**What you will do:** Which lines of the material below contain the string "This"? Copy each of them, treating uppercase and lowercase as different.

[Screen grounding examples]
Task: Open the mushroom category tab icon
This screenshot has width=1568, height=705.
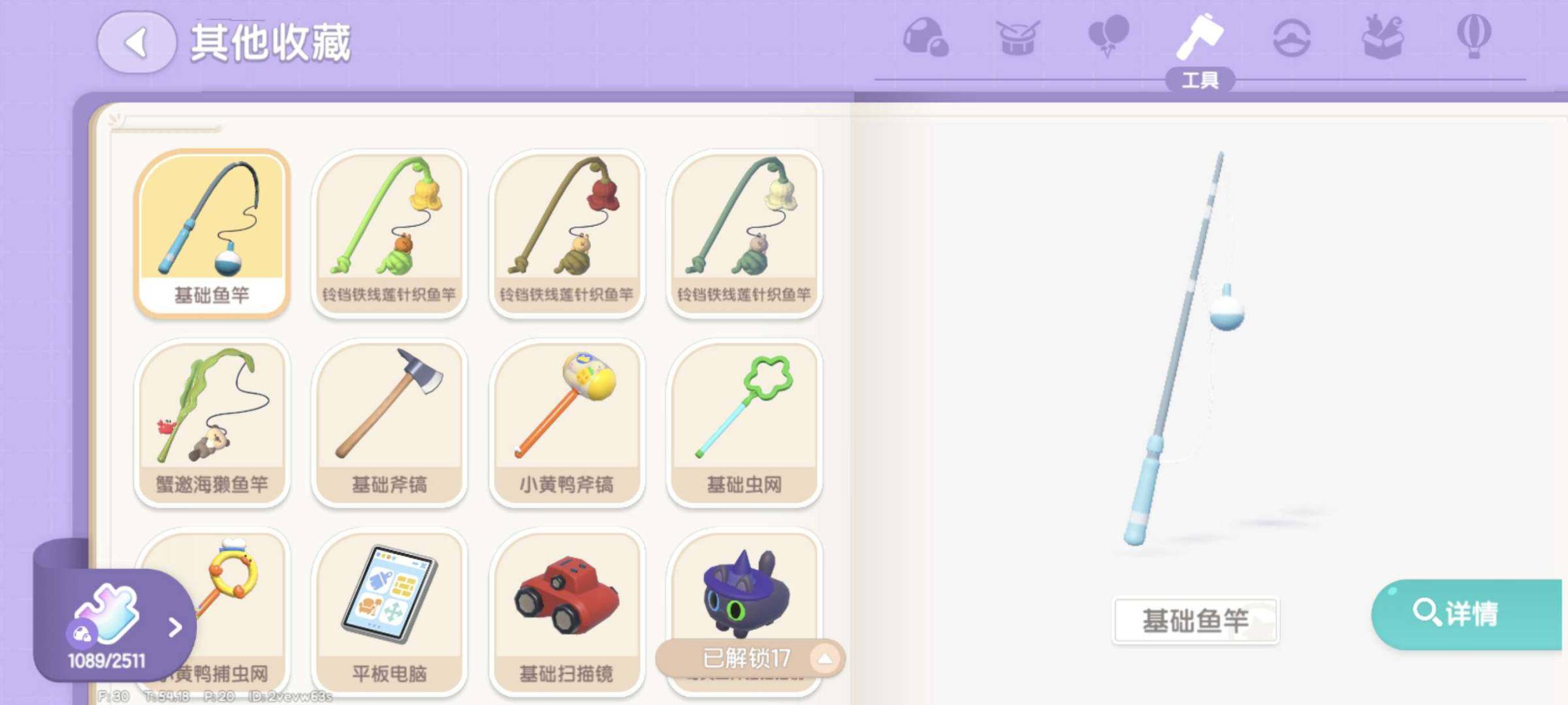Action: [925, 37]
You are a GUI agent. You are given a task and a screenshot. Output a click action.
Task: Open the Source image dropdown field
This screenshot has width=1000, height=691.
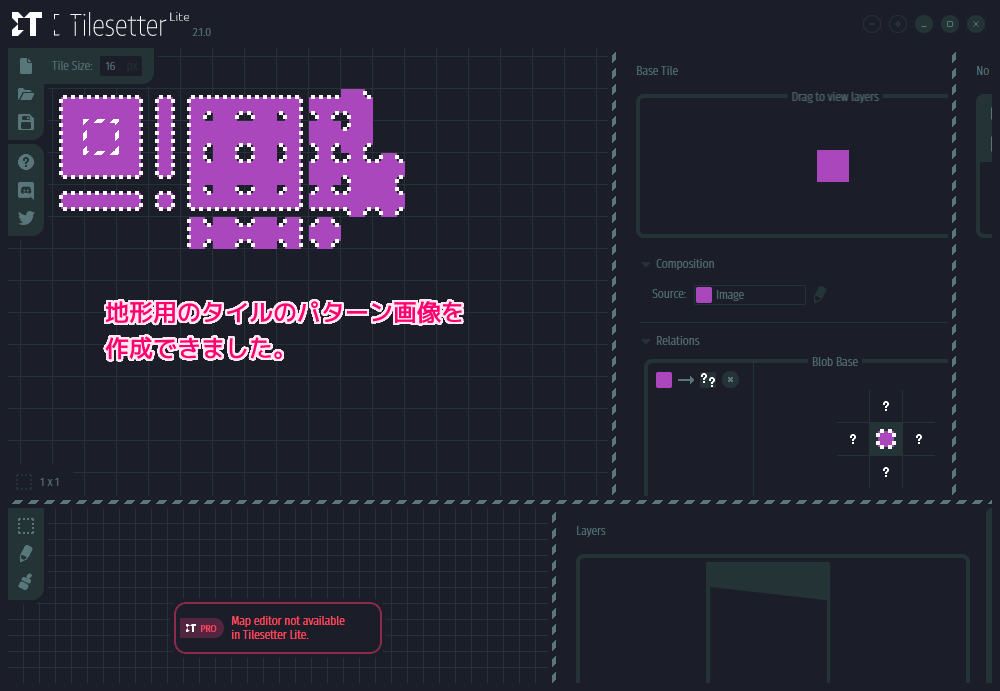tap(750, 295)
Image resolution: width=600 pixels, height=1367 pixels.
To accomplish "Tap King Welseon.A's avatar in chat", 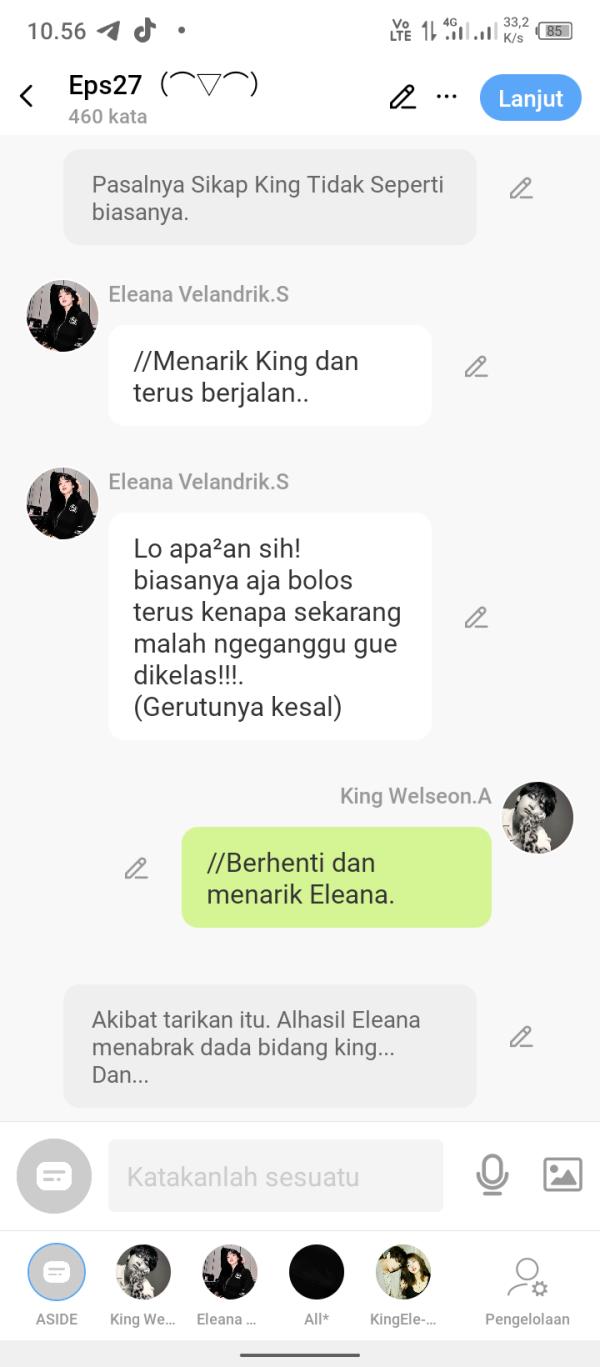I will [537, 818].
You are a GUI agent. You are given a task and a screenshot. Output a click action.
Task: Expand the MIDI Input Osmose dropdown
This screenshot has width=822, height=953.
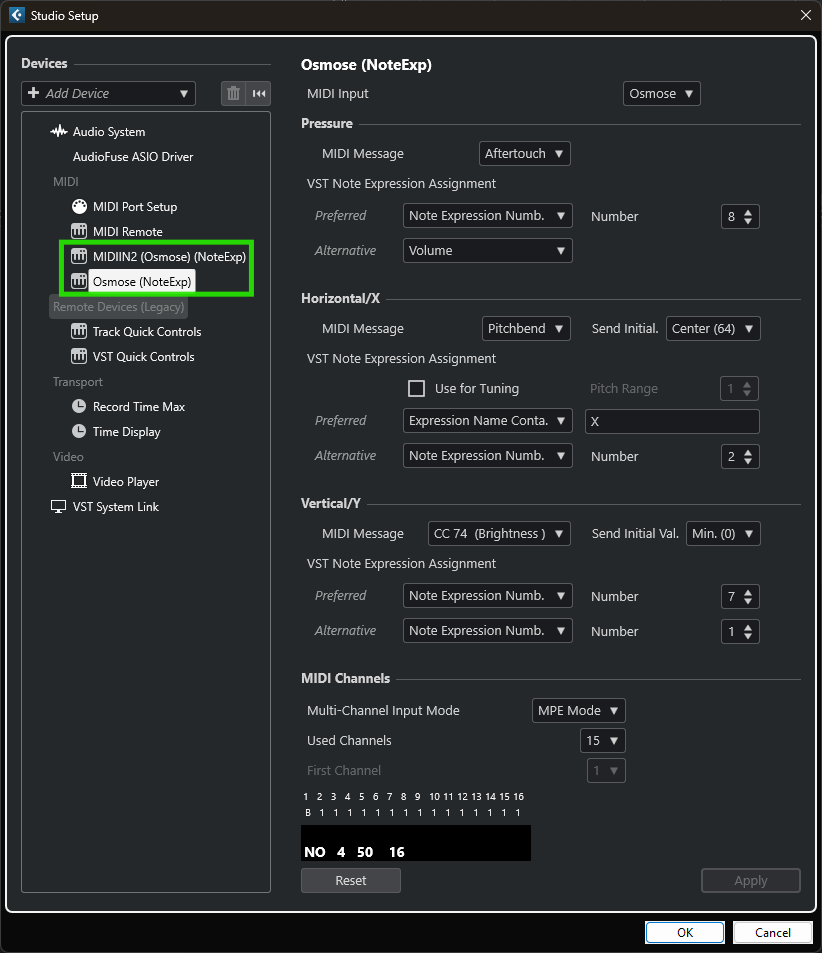(x=661, y=93)
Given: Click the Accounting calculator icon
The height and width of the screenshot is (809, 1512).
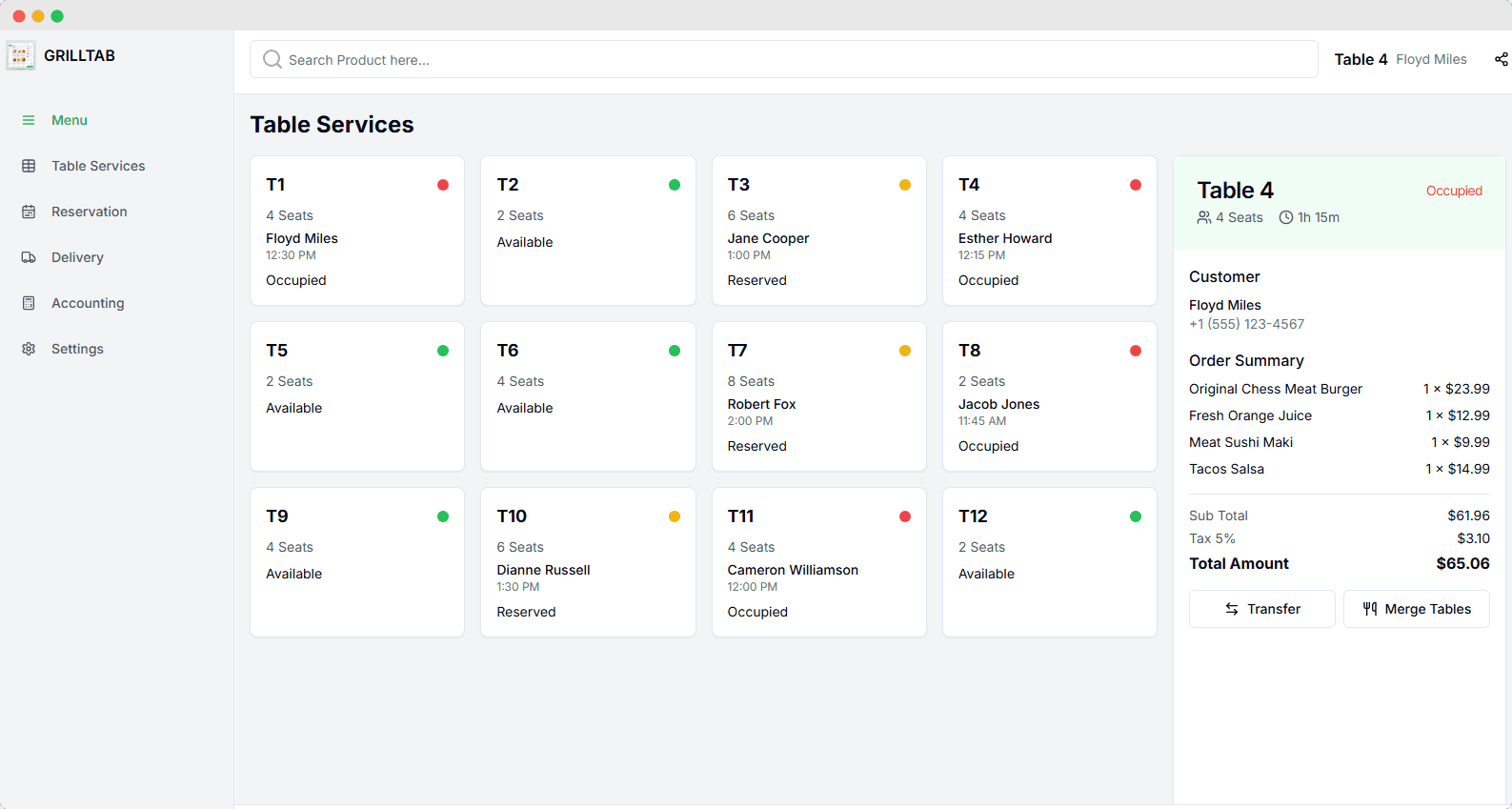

**Written response:**
This screenshot has width=1568, height=705.
This screenshot has width=1000, height=691.
This screenshot has width=822, height=953.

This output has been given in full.